Every entry needs to be repeated exactly, with nothing left out.

#####

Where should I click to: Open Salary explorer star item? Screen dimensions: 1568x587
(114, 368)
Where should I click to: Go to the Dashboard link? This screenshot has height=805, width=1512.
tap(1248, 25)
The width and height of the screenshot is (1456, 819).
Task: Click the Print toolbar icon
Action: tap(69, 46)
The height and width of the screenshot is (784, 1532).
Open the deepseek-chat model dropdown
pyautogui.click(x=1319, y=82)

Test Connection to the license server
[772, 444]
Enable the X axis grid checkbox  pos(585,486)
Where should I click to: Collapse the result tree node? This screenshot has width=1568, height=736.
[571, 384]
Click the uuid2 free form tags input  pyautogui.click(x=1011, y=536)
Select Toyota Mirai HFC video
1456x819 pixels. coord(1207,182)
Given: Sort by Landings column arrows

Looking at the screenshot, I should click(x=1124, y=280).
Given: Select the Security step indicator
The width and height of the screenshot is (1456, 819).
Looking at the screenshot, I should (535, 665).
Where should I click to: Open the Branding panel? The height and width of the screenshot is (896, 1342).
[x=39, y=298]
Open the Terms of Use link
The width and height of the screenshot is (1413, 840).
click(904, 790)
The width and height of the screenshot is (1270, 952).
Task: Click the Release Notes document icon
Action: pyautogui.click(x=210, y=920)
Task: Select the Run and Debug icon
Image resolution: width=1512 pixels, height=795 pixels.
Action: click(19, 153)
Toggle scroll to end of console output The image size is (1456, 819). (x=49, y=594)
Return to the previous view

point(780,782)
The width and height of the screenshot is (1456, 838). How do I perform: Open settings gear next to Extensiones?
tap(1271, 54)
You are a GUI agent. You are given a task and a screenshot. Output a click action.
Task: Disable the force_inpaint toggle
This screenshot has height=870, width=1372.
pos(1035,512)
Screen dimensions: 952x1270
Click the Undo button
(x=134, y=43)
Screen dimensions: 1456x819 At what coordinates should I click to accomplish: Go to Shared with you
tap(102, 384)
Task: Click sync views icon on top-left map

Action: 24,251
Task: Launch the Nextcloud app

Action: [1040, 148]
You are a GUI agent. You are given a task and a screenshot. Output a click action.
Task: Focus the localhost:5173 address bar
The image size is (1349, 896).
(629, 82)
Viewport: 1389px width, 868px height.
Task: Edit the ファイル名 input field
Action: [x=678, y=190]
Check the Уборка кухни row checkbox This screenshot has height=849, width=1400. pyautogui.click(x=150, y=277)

#####

§ WORKED SOLUTION
Where should I click to: Open Salary explorer star item? Screen dimensions: 1568x587
(114, 368)
Where should I click to: Go to the Dashboard link? This screenshot has height=805, width=1512.
tap(1248, 25)
The width and height of the screenshot is (1456, 819).
Task: Click the Print toolbar icon
Action: tap(69, 46)
The height and width of the screenshot is (784, 1532).
Open the deepseek-chat model dropdown
pyautogui.click(x=1319, y=82)

Test Connection to the license server
[772, 444]
Enable the X axis grid checkbox  pos(585,486)
Where should I click to: Collapse the result tree node? This screenshot has width=1568, height=736.
[571, 384]
Click the uuid2 free form tags input  pyautogui.click(x=1011, y=536)
Select Toyota Mirai HFC video
1456x819 pixels. coord(1207,182)
Given: Sort by Landings column arrows

Looking at the screenshot, I should click(x=1124, y=280).
Given: Select the Security step indicator
The width and height of the screenshot is (1456, 819).
Looking at the screenshot, I should (535, 665).
Where should I click to: Open the Branding panel? The height and width of the screenshot is (896, 1342).
[x=39, y=298]
Open the Terms of Use link
The width and height of the screenshot is (1413, 840).
click(904, 790)
The width and height of the screenshot is (1270, 952).
Task: Click the Release Notes document icon
Action: pyautogui.click(x=210, y=920)
Task: Select the Run and Debug icon
Image resolution: width=1512 pixels, height=795 pixels.
Action: click(19, 153)
Toggle scroll to end of console output The image size is (1456, 819). (x=49, y=594)
Return to the previous view

point(780,782)
The width and height of the screenshot is (1456, 838). How do I perform: Open settings gear next to Extensiones?
tap(1271, 54)
You are a GUI agent. You are given a task and a screenshot. Output a click action.
Task: Disable the force_inpaint toggle
This screenshot has height=870, width=1372.
pos(1035,512)
Screen dimensions: 952x1270
Click the Undo button
(x=134, y=43)
Screen dimensions: 1456x819 At what coordinates should I click to accomplish: Go to Shared with you
tap(102, 384)
Task: Click sync views icon on top-left map

Action: 24,251
Task: Launch the Nextcloud app

Action: [1040, 148]
You are a GUI agent. You are given a task and a screenshot. Output a click action.
Task: Focus the localhost:5173 address bar
The image size is (1349, 896).
(629, 82)
Viewport: 1389px width, 868px height.
Task: Edit the ファイル名 input field
Action: [x=678, y=190]
Check the Уборка кухни row checkbox This screenshot has height=849, width=1400. pyautogui.click(x=150, y=277)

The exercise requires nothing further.